Segundo a perícia, o menino subiu em uma grade de guarda-corpo da sacada do prédio que não tinha tela e o peso dele quebrou uma das barras. O menino caiu de uma altura de 35 metros.

"A cena do fato até a queda foi possível atestar de forma contundente todas as repercussões físicas dos cálculos periciais, que nos assegurou, em termo de dinâmica, de forma acidental a queda. Num primeiro momento, chamou a atenção a filmagem da queda em si, tragicamente existia câmera no momento exato", relata Teixeira.

A mãe, ao chegar ao prédio depois de passear com o cachorro da patroa, se deparou com o filho caído no chão do térreo. O menino foi socorrido em carro particular e morreu a caminho do hospital da Restauração, no bairro do Derby, área central do Recife.

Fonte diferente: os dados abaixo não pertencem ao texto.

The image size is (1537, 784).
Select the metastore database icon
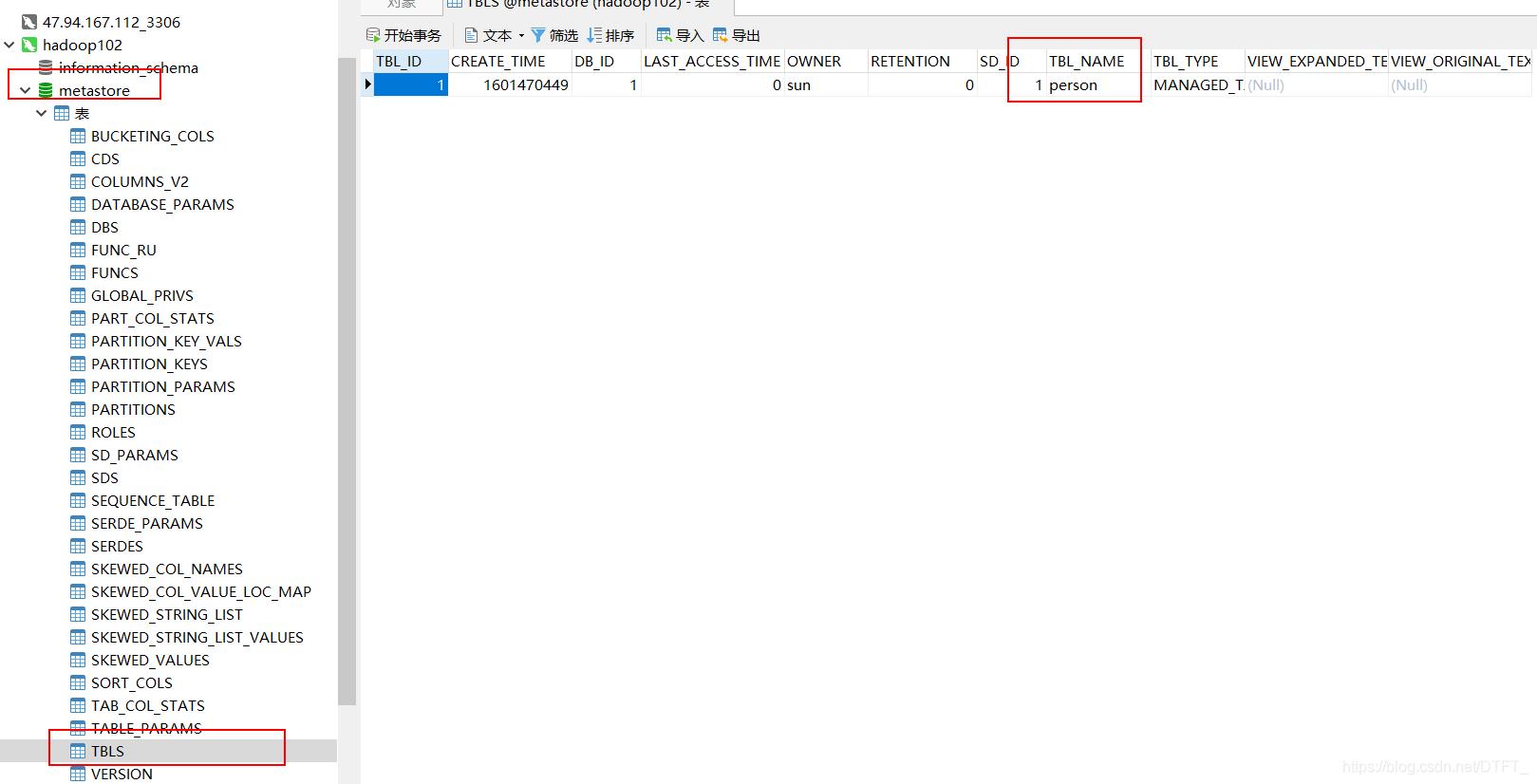(46, 90)
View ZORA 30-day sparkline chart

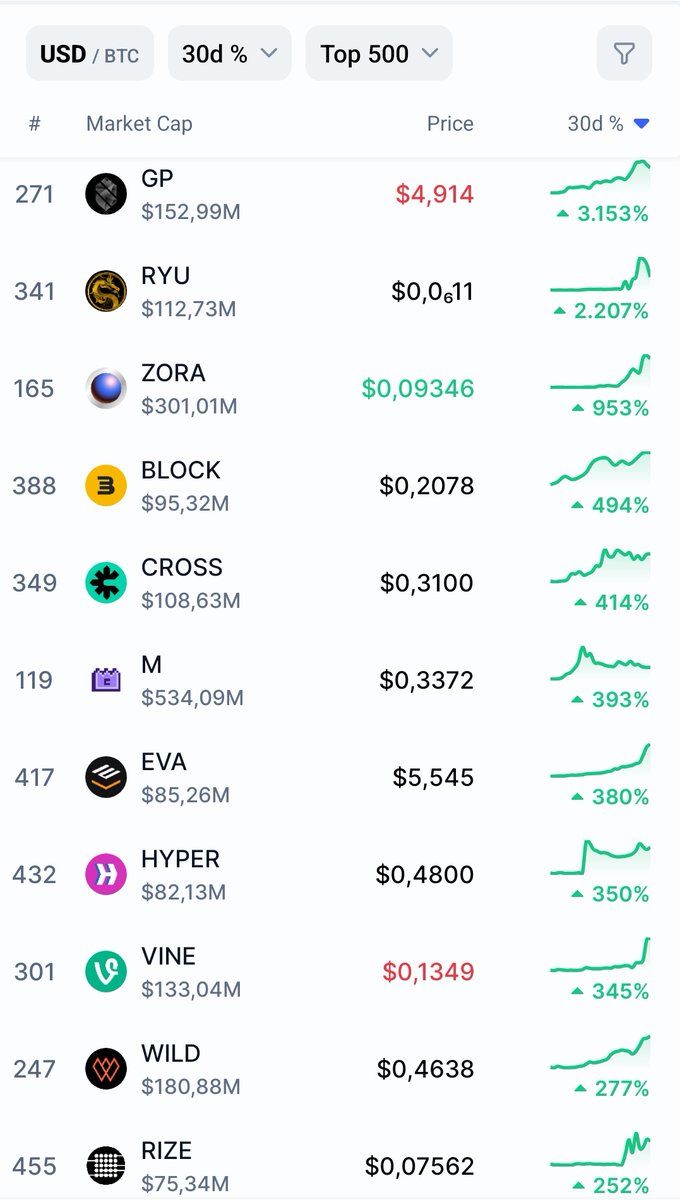(600, 372)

"A queda, categoricamente, se deu de forma acidental. Identificamos o comportamento negligente [da patroa] ao permitir por meio daquelas circunstâncias concretas que a criança seguisse sozinha no elevador. Inclusive a lei municipal proíbe o deslocamento de crianças com menos de dez anos desacompanhadas sozinhas no elevador. Aquele comportamento infeliz fatalmente permitiu a ocorrência do resultado claramente não desejado. Não houve qualquer identificação de dolo, uma vontade daquele trágico resultado, morte. Ele ocorreu em razão de culpa", diz o delegado, destacando o motivo de a primeira-dama de Tamandaré ter sido presa por homicídio culposo.

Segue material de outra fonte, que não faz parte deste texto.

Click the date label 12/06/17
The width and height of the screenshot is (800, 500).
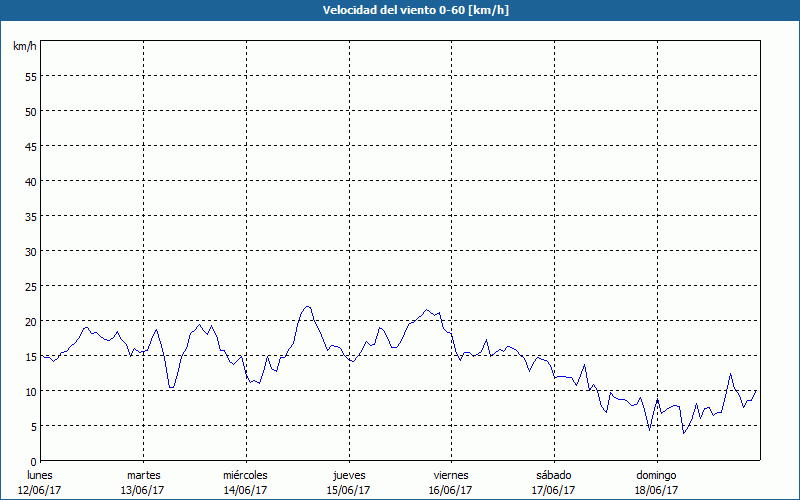coord(40,490)
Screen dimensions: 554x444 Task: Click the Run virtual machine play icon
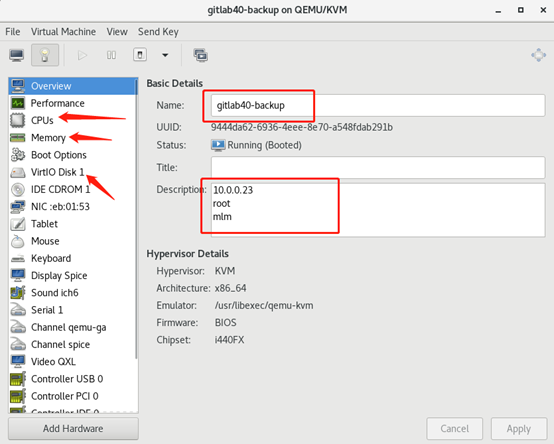(x=82, y=55)
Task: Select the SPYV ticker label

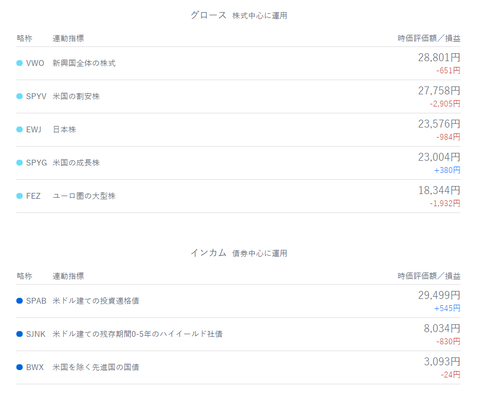Action: [x=36, y=96]
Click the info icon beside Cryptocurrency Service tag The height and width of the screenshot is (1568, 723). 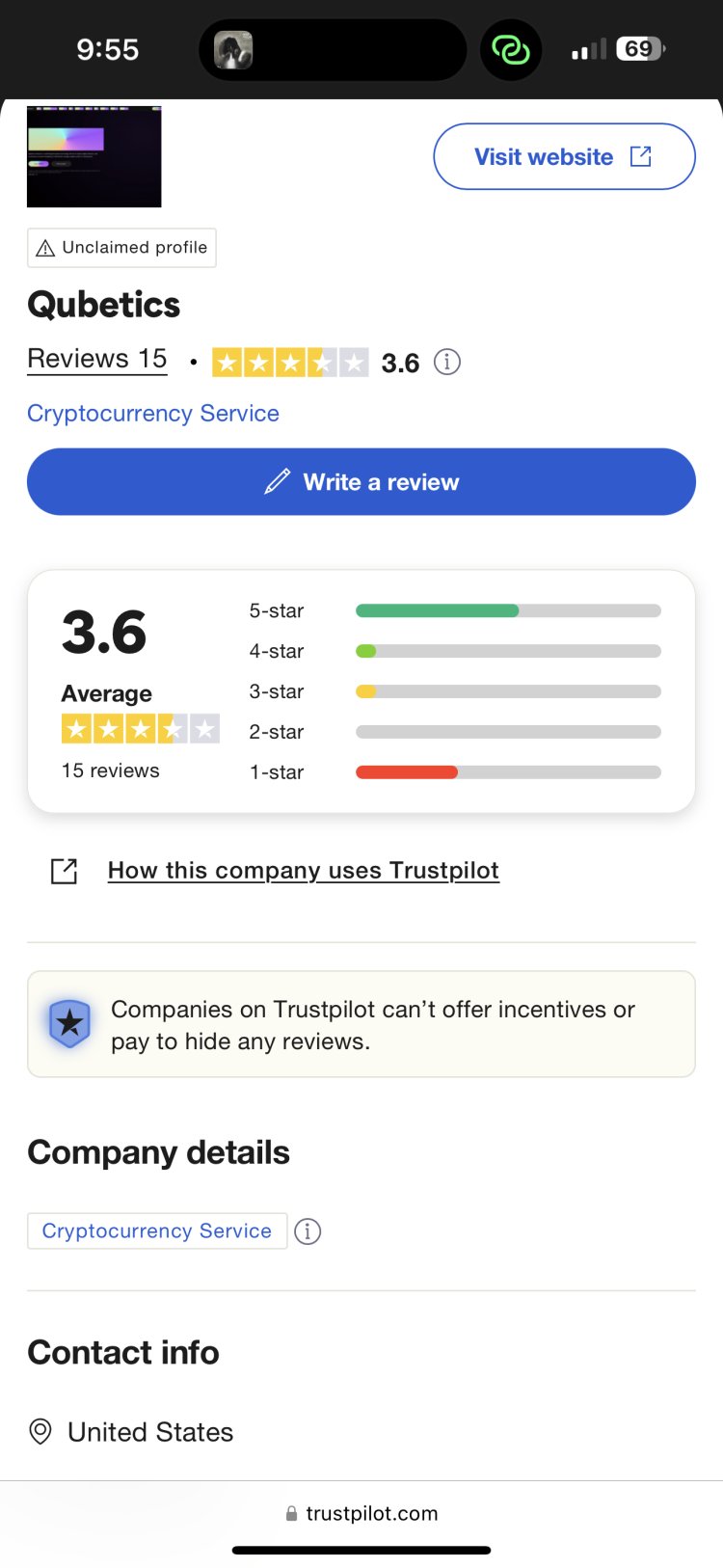click(308, 1231)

"A moradora tinha o dever e o poder de retirar a criança do elevador. A responsabilidade legal do agente garantidor que tem o poder e o dever de impedir eventual ocorrência de um resultado como o que aconteceu. Com aquele comportamento negligente, nós identificamos, ao apertar o botão e permitir o fechamento da porta do elevador, infelizmente, a catalisação da série eventos trágicos que adviria posteriormente, na sequência dos fatos. Isso nos permitiu atribuir, no mandamento legal, a titulo de culpa a moradora do edifício", explicou o delegado.

A Polícia Civil informou que tem o prazo de 30 dias para concluir do inquérito para ser remetido ao Ministério Público Estadual. Após receber o documento, o órgão analisará se denunciará o caso ou não à Justiça.

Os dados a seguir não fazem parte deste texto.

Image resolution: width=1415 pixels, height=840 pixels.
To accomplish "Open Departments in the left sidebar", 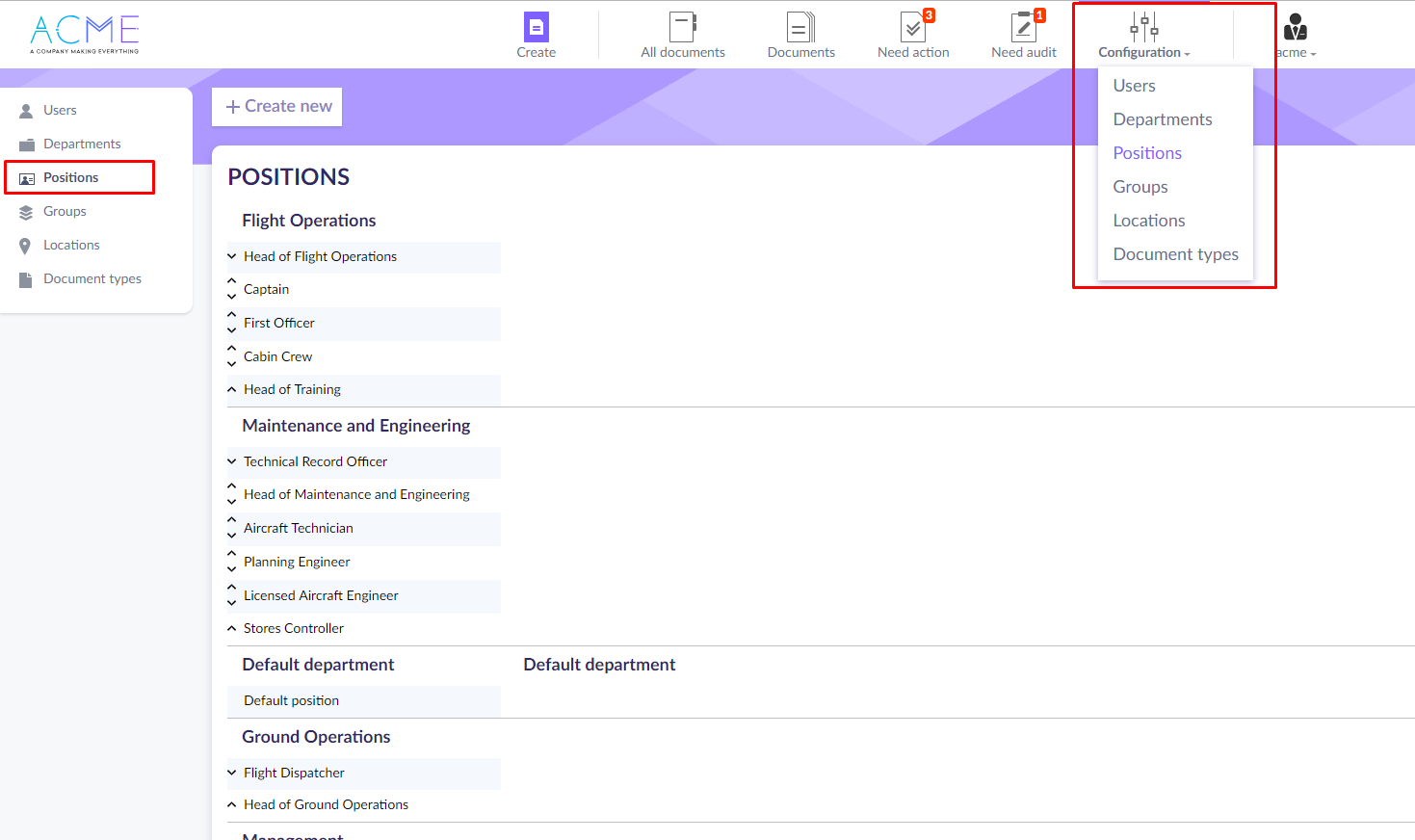I will pos(82,144).
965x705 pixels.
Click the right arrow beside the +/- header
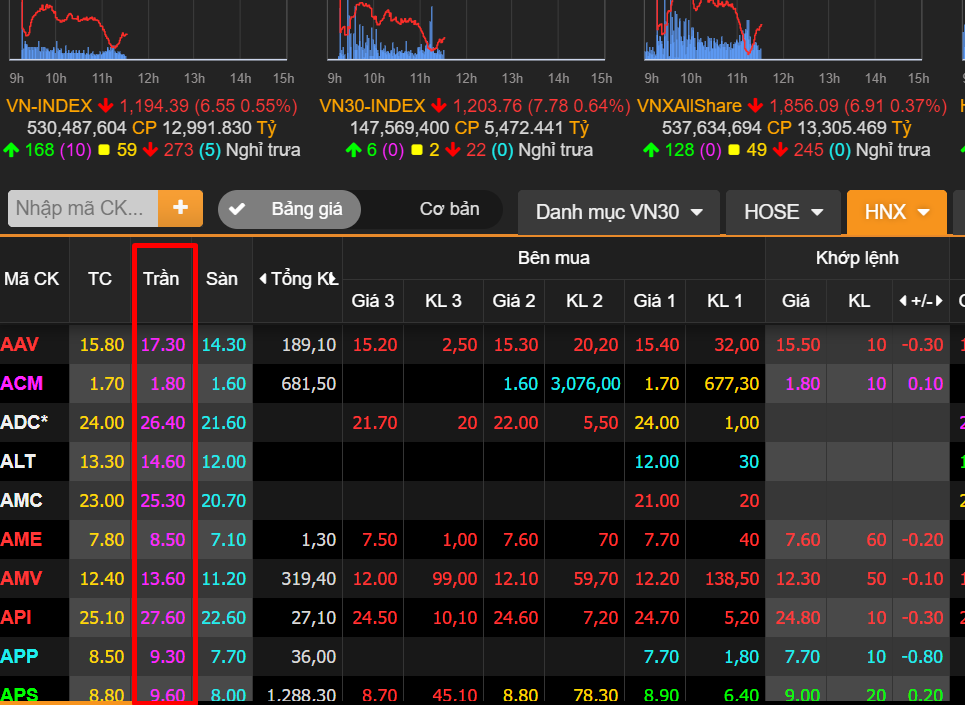pyautogui.click(x=939, y=300)
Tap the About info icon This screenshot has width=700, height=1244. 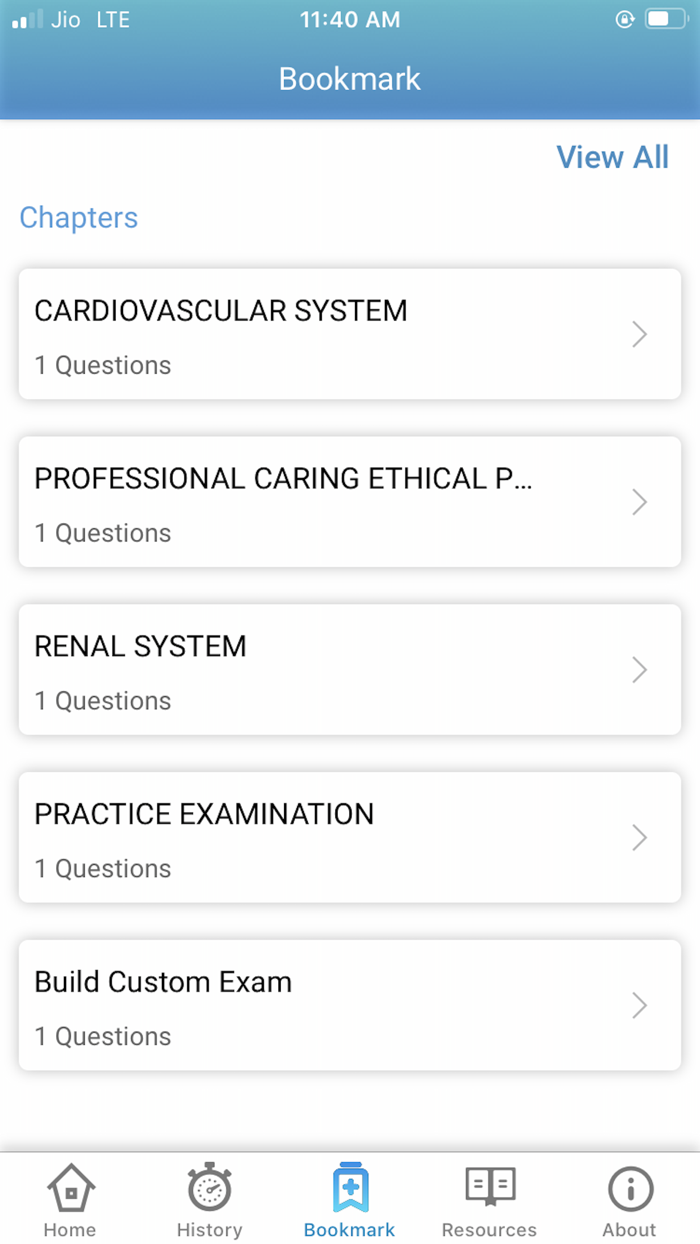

Durante a espera da liberação do corpo do menino no Instituto Médico Legal, em Recife, familiares da criança se revoltaram com a presença do prefeito de Tamandaré e da primeira-dama, que estiveram no local. O casal foi expulso do local.

Em entrevista às emissoras de televisão de Pernambuco, a empregada doméstica Mirtes Renata Souza criticou como o caso está sendo tratado pela polícia e pela imprensa local. Ela afirmou que se fosse ela a culpada por morte de algum filho dos patrões "meu rosto estaria estampado, como já vi vários casos na televisão".

"Meu nome estaria estampado e meu rosto estaria em todas as mídias. Mas o dela não pode estar na mídia, não pode ser divulgado", disse Mirtes Renata Souza, à TV Globo.

Mirtes e a mãe dela, Marta Santana, trabalhavam no apartamento do prefeito de Tamandaré cuidando dos afazeres domésticos e dos dois filhos do casal, de três e seis anos. A avó do menino era acionada pela família do prefeito quando todos iam para a casa deles em Tamandaré. "Dividíamos o serviço da casa e cuidando das crianças", conta. Elas informaram que estão sem condições de trabalhar e não sabem como ficarão depois da morte de Miguel.

Durante a pandemia, as duas viajaram para Tamandaré, onde o prefeito e a mulher resolveram se isolar, mas todos foram infectados pelo novo coronavírus, inclusive as empregadas. O prefeito Sérgio Hacker informou que testou positivo no dia 22 de abril.